Staff cuts, policy changes lighten SEC enforcement

New policies focus SEC enforcement on fraud and other basic issues, but reports warn that staff shortages have already the agency's enforcement capacity

It’s too early to tell what impact new SEC enforcement chief Margaret “Meg” Ryan will have on the SEC’s approach to lawbreakers, but a combination of light-touch policies and short-staffing have already made the agency’s enforcement less active than its predecessors.

Buyouts and layoffs early in the year cut total headcount approximately 15%, SEC chair Paul Atkins said during an SEC town-hall meeting May 6.

Cutbacks involving senior-level officials that increased confusion within the agency early in the year will become even more severe during the next few months, according to a Sept. 2 Reuters report.

The SEC is planning to offer supervisors financial incentives to leave the agency or take demotions, according to the Reuters report, which cited as its sources an internal memo and an email from the agency’s COO saying the SEC would provide “supervisor-graded employees with voluntary options” to leave their jobs.
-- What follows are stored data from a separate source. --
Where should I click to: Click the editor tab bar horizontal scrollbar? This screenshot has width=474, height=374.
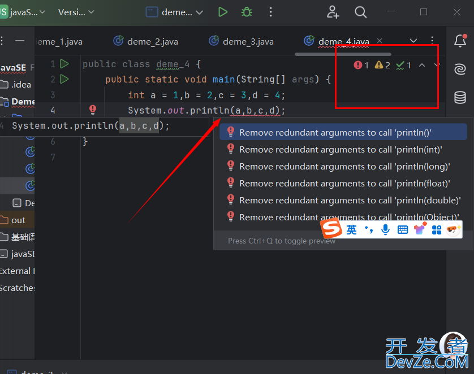click(x=327, y=54)
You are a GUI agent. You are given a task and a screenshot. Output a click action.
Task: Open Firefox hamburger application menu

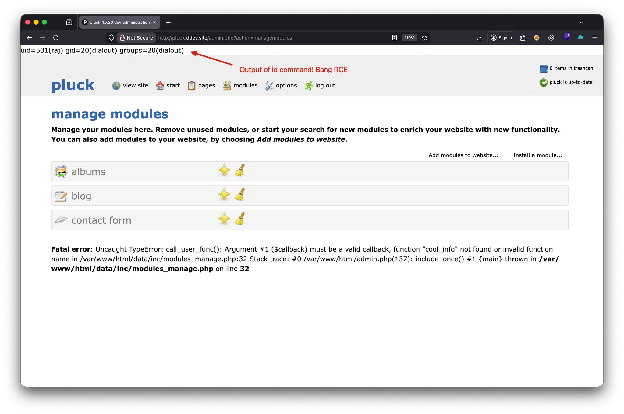[594, 37]
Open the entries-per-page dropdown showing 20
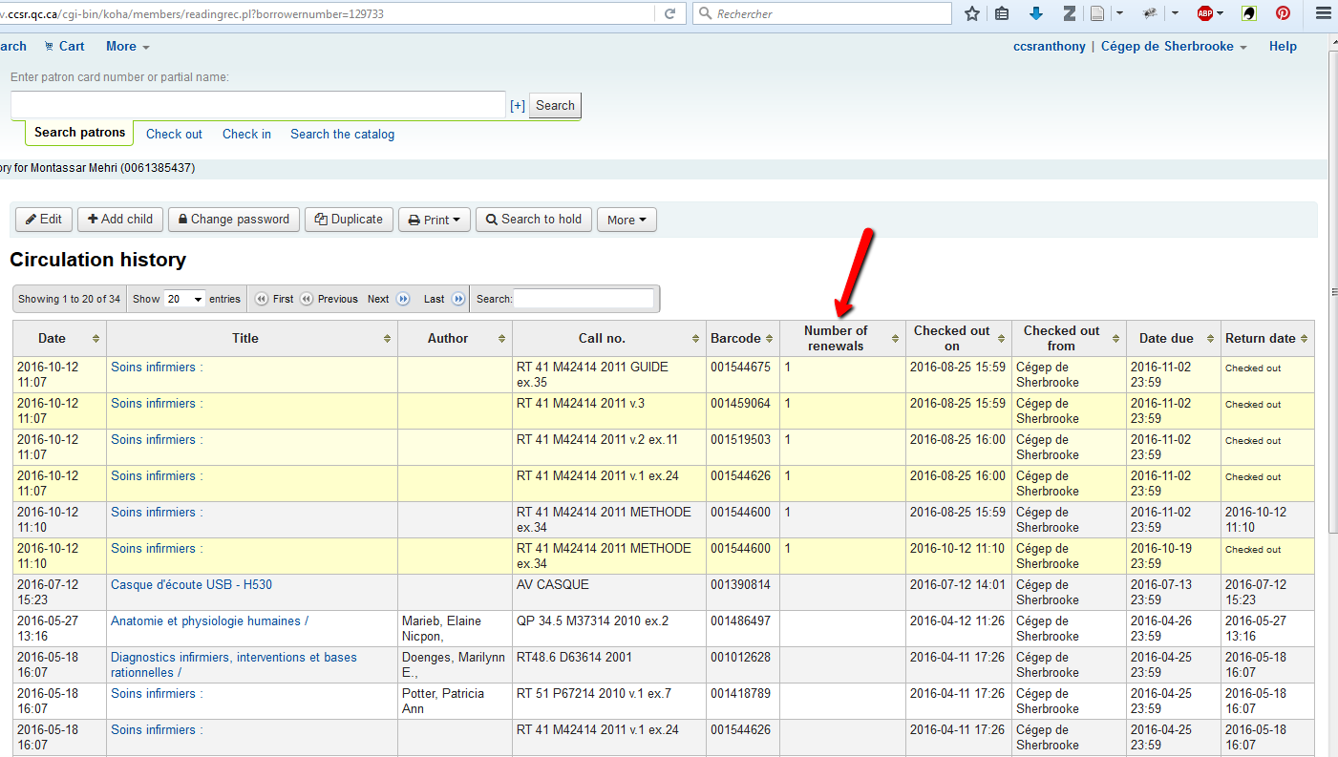The image size is (1338, 757). coord(184,299)
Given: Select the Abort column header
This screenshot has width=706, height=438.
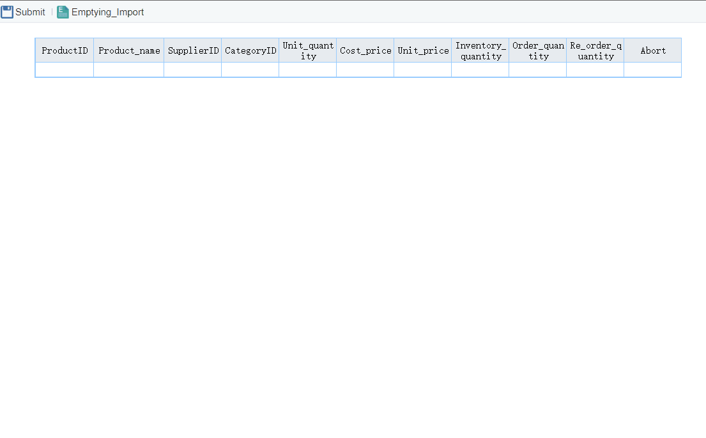Looking at the screenshot, I should (x=652, y=50).
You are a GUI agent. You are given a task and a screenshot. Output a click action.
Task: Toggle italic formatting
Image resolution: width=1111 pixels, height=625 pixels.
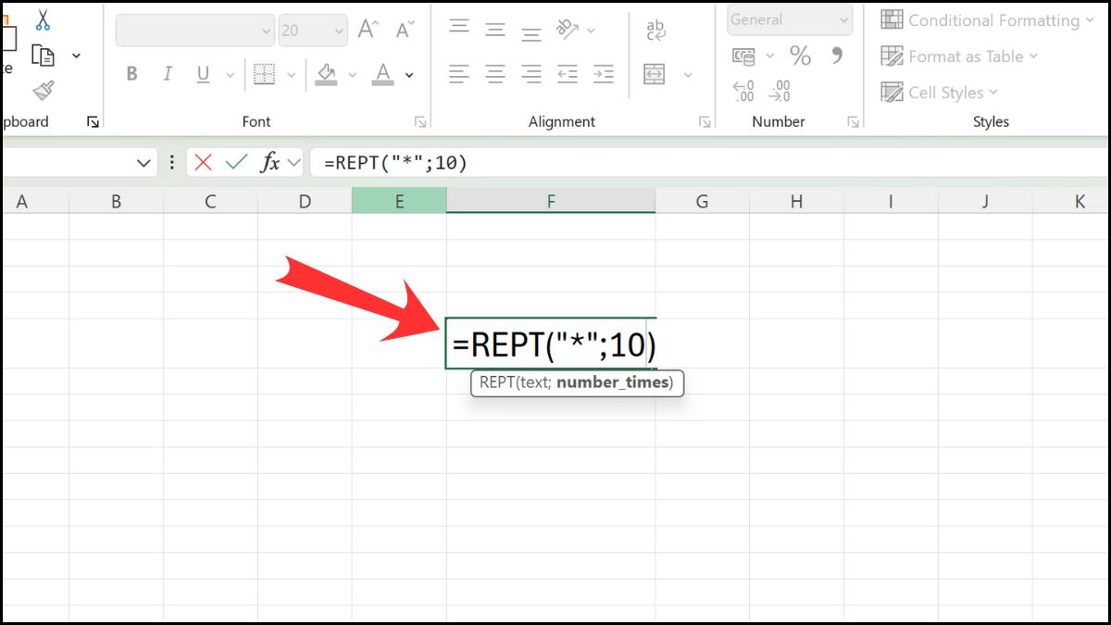167,74
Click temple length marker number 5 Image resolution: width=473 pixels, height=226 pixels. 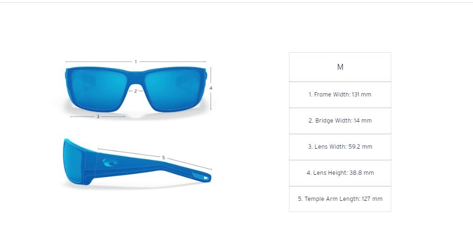tap(163, 158)
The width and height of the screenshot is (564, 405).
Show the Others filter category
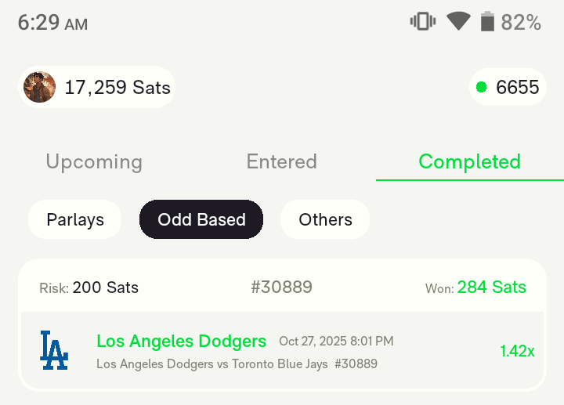[325, 219]
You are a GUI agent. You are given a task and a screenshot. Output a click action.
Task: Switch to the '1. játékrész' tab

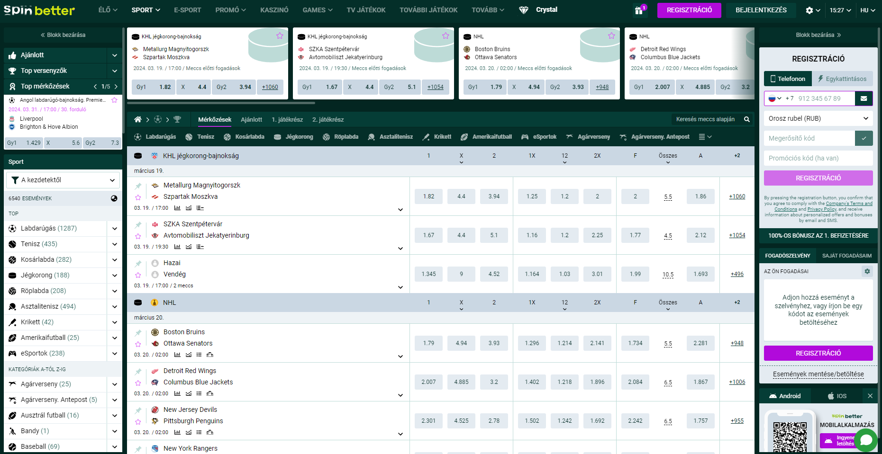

It has become obvious among fund directors that the SEC is taking a lighter approach toward enforcement than during previous administrations, but the impact of staff cuts has not been that obvious to most organizations, MFDF president Carolyn McPhillips told Fund Directions.

“They do seem to be focusing more on things like fraud though, which is good,” she said. “It’s hard to argue with enforcement of fundamental laws.”

 Staff cuts have had a significant impact on enforcement already, however, according to an Aug. 21 analysis from law firm King & Spalding.

The law firm counted 67 enforcement actions from the SEC between February and July of this year. That’s a 47% drop compared to the 127 the agency put up during the same period during 2024, and a drop of 66% compared to the 198 enforcement actions during the same period in 2021.

SEC investigations go on for as long as two or three years, which reduces the short-term impact of layoffs, but “the potential distraction and uncertainty created by this turnover likely has also contributed to the slowdown in actions filed,” according to the report.

Enforcement actions have focused much more heavily on outright fraud and on regulatory failures affecting retail investors, rather than efforts to punish investment advisers for poor records management or an inability to keep staff from discussing business on personal text or other undocumented media – issues that were persistent enforcement targets for the SEC during Gensler’s tenure.

On Sept. 3, for example, the SEC announced it had shut down an old-fashioned Ponzi scheme involving more than $770 million in investments from 2,700 victims that lost investors more than $400 million.

The week before that, it announced levied more than $26 million in penalties on Vanguard and Empower for failing to disclose conflicts of interest and compensation plans for involving third-party investment advisers enrolling clients in Vanguard and Empower personal-investment services.

“While it is premature to conclude that these first six months will foreshadow what’s to come for the next three and a half years under Chairman Atkins,” King & Spalding report concluded, “the data so far reflects an emphasis on cases involving retail customer or investor harm.”

Staff reductions have had an impact in other areas, however, and have worsened problems the agency was already having involving processes that are heavily dependent on the knowledge and judgment level of the staff involved, according to an Aug. 26 report from the SEC Office of Inspector General.

The SEC lost 27 of the 299 members of its disclosure-review staff since February, for example, which has reduced the level of institutional knowledge at the agency, and resulted in “inconsistent documentation and a lack of comprehensive guidance,” the IG report found.

The brain drain did not create, but did intensify an existing problem with the SEC’s disclosure review process, which lacked sufficient documentation, training and transparency in its actions during review during both 2023 and 2024, the Inspector-General report concluded.